3rd anniversary of 2019 Chicago Teachers Union strike gives glimpse of Amendment 1

Mailee Smith

Senior Director of Labor Policy and Staff Attorney

Mailee Smith
October 17, 2022

3rd anniversary of 2019 Chicago Teachers Union strike gives glimpse of Amendment 1

The Chicago Teachers Union has a history of demanding contract provisions far beyond wages and benefits. If Amendment 1 passes in November, government unions such as CTU will have a right to demand virtually anything and go on strike to get those demands met.

Three years ago, the Chicago Teachers Union walked out on students. The strike lasted 11 school days, and the resulting five-year contract is estimated to cost taxpayers $1.5 billion.

That strike now provides an example of what’s at stake if Amendment 1 passes Nov. 8.

Government unions in Illinois already have a right to negotiate over a wide variety of subjects, including wages, hours and terms and conditions of employment.

But in 2019, CTU was demanding more. It also demanded “affordable housing” and other “housing goals.” CTU explained it wanted the district to “advocate for a city housing policy that creates affordable housing at a rate greater than or equal to the creation of market rate housing,” take the legislative position CTU wanted on “rent control” and institute a program to help its new teachers buy homes.

Experts admitted those types of subjects were outside the normal scope of bargaining, and that teachers unions continue expanding the scope of things they demand to include housing and social justice issues.

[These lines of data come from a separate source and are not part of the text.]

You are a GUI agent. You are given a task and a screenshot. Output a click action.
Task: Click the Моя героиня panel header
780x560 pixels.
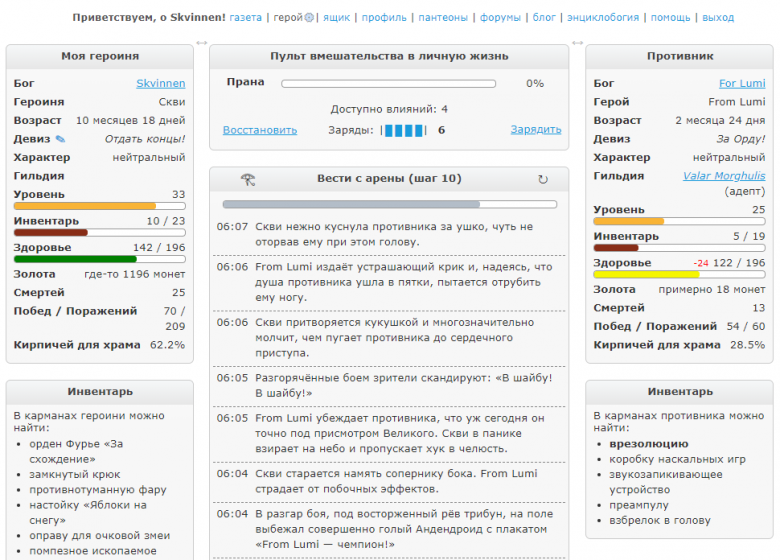point(99,57)
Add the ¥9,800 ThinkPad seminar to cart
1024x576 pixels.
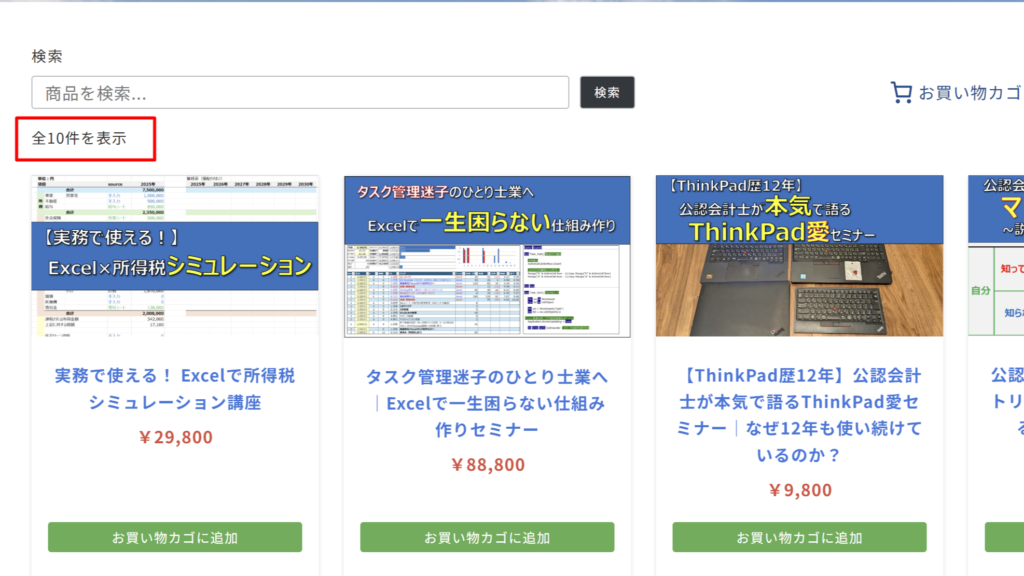(799, 537)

Ultimately, CTU’s “affordable housing” agenda failed to make it into the contract. But if Amendment 1 passes, Illinoisans can expect new subjects to be demanded in future negotiations by CTU and government unions all over the state.

Why? Because the amendment would allow government unions to demand broad new subjects under the label “economic welfare.” That isn’t defined, nor is it included in any other state constitution. It is completely untested and open-ended. Even proponents admit no one knows what could be included in new contracts should Amendment 1 pass.

Government union contracts already cost money. But because Amendment 1 would expand what can be negotiated – and give government unions a permanent right to go on strike to have their new demands met – the resulting, expanded contracts would cost even more.

And who would pay for the expensive new provisions? Taxpayers.

That cost could be covered by gas tax hikes, income tax hikes or other new taxes or fees. Just since Gov. J.B. Pritzker took office, Illinoisans have seen 24 new taxes and fees.

But the most likely source is increased property taxes. If property tax rates simply continue to increase at their long-run average rate, the typical homeowner will pay over $2,100 more in additional property taxes during the next four years.

Yet that’s just the baseline. Amendment 1 would likely accelerate that growth because it expands the bargaining power of government union bosses to negotiate over a nearly endless array of subjects, ultimately forcing all Illinoisans to pay the bill for costly contract concessions that carry more weight than state law and don’t exist in any other state. Exactly how much faster is an open question.

Voters all over Illinois can learn a lot from the history of CTU’s strikes. Even before Amendment 1, CTU was making demands that didn’t involve wages or benefits and went on strike – keeping kids out of school – in an attempt to force the district into caving.

If Amendment 1 passes, CTU and other government unions will have the power of the constitution to bludgeon government officials into meeting their expensive new demands. And taxpayers will be on the hook for it.